LFC reports $3.1 billion in outstanding capital outlay funds

Santa Fe Roundhouse

Nicole Maxwell/New Mexico Political Report

Santa Fe Roundhouse

A legislative report found about $3.1 billion in unused capital outlay funds for FY23’s third quarter. 

This is according to the Legislative Finance Committee’s quarterly capital outlay reports, which were presented by LFC analyst Cally Carswell on May 23.

The outstanding capital funds includes $1.8 billion in unspent funds for projects authorized by the legislature through 2022 which do not include the 2023 funds, Carswell said.

Other unused capital funds include $158 million in balances and earmark funds for projects funded by the Water Trust Board, the Colonias Infrastructure Fund  and the Tribal Infrastructure Fund.

There was also $463.8 million from supplemental severance tax bonds for public schools and $605.8 million for special appropriations to capital projects from 202 and 2022, according to the report.

“The balances are distributed over roughly 4,000 active projects in the state and we expect that number, as well as the balances, to get bigger when funding becomes available for the projects you all appropriated to this last session, and that will happen in July,” Carswell said.

Capital outlay projects are broken down into three categories: statewide projects, local projects and higher education projects.

Statewide projects are for state agencies or for things like major water projects on rivers, Carswell said.

Local projects are funded through legislators and the governor’s discretionary spending and benefit local governments. These projects can include fixing a wastewater system or a water crossing over a creek that regularly washes out.

Higher education projects were not discussed as much since they also rely on general obligation bond funding which just became available, the report stated.

Local projects tend to have the most outstanding capital outlay funds for several reasons, Carswell explained.

“(These reasons include) lack of planning prior to funding, lack of capacity at the local level to piece together funding for projects and to execute them and piecemeal funding,” Carswell said. “(And) while you might think that the revenue spikes that we’ve seen recently, would help this problem, there’s actually kind of an equal chance that it could just exacerbate it.”

If funding is not used, it can be reverted back to the state’s general fund, Carswell said.
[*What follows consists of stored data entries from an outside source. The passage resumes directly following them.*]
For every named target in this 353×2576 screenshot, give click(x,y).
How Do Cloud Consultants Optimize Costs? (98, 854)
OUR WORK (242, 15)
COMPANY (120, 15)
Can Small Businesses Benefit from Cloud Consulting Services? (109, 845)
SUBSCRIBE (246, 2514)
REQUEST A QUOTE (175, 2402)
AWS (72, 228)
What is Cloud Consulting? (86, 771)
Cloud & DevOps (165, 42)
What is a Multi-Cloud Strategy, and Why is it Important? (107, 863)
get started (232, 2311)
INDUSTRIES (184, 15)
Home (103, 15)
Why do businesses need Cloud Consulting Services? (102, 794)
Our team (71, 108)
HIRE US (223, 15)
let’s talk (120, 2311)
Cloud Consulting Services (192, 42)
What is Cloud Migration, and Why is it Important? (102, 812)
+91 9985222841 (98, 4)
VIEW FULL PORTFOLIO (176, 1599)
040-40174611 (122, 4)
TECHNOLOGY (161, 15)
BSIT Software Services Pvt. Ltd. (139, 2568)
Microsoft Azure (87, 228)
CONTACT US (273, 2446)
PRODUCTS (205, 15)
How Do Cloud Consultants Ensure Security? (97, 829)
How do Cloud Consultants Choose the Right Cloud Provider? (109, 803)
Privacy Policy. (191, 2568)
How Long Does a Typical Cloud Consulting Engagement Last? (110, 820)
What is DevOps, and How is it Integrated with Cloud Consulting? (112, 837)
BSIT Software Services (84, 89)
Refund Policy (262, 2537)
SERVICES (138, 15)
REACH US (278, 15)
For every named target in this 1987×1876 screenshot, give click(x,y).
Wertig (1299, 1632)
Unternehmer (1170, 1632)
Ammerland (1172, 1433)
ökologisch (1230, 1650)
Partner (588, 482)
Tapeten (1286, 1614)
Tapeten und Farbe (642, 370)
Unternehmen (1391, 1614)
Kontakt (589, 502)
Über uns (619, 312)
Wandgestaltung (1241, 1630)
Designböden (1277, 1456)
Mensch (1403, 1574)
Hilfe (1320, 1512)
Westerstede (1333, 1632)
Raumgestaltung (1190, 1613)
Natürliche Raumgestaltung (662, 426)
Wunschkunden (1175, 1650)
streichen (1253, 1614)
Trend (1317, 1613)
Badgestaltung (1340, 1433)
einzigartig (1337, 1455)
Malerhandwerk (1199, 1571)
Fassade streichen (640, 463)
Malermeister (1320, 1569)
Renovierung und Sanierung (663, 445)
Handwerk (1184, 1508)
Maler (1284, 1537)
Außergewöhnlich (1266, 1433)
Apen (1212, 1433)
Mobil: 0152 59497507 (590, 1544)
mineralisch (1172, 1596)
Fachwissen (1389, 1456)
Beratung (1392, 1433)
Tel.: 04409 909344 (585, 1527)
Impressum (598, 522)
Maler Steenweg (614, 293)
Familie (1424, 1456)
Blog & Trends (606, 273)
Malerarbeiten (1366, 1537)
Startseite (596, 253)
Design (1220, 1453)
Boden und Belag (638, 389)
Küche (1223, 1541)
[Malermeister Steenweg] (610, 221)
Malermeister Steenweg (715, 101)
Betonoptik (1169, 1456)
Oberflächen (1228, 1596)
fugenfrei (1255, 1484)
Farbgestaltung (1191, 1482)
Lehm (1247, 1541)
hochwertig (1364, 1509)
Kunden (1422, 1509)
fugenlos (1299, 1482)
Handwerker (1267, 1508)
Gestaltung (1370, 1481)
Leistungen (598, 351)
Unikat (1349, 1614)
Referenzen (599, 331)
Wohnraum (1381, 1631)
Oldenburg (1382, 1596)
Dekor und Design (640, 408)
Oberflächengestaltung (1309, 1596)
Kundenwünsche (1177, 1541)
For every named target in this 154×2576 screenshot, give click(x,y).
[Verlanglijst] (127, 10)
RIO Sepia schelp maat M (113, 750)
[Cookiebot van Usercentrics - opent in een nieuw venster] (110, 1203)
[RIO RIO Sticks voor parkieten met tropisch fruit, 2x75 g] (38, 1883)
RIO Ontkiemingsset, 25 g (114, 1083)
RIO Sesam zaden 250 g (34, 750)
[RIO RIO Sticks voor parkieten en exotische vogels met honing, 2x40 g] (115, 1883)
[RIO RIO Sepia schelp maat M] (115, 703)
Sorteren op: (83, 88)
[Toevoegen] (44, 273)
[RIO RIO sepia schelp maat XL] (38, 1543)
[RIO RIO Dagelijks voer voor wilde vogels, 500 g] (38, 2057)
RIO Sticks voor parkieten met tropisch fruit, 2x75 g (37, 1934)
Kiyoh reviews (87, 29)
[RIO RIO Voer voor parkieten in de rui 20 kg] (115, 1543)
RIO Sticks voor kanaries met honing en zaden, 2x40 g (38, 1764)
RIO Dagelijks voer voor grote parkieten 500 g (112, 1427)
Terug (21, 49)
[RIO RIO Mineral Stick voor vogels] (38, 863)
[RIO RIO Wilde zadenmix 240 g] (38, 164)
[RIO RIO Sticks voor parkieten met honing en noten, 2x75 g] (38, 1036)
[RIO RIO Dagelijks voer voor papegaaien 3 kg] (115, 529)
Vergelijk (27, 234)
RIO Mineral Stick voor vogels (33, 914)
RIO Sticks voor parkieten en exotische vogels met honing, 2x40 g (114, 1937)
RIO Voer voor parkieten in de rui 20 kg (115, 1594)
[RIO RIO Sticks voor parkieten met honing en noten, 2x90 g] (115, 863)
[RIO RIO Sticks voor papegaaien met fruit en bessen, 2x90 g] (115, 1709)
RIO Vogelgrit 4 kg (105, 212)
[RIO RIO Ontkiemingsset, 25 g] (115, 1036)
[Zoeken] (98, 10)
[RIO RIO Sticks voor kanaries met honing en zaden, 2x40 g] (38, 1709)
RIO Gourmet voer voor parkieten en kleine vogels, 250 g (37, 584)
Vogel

“I wanted to make sure you were aware of a provision that has existed in the capital bill for several years for general fund projects. Specifically, it requires projects funded with general funds who encumbered at least 5 percent of the appropriation within the first fiscal year and if that doesn’t happen, the funds are supposed to revert to the general fund,” Carswell said. 

Which means that at the end of FY23, there are 22 projects at risk of funding reverting back to the general fund, Carswell said.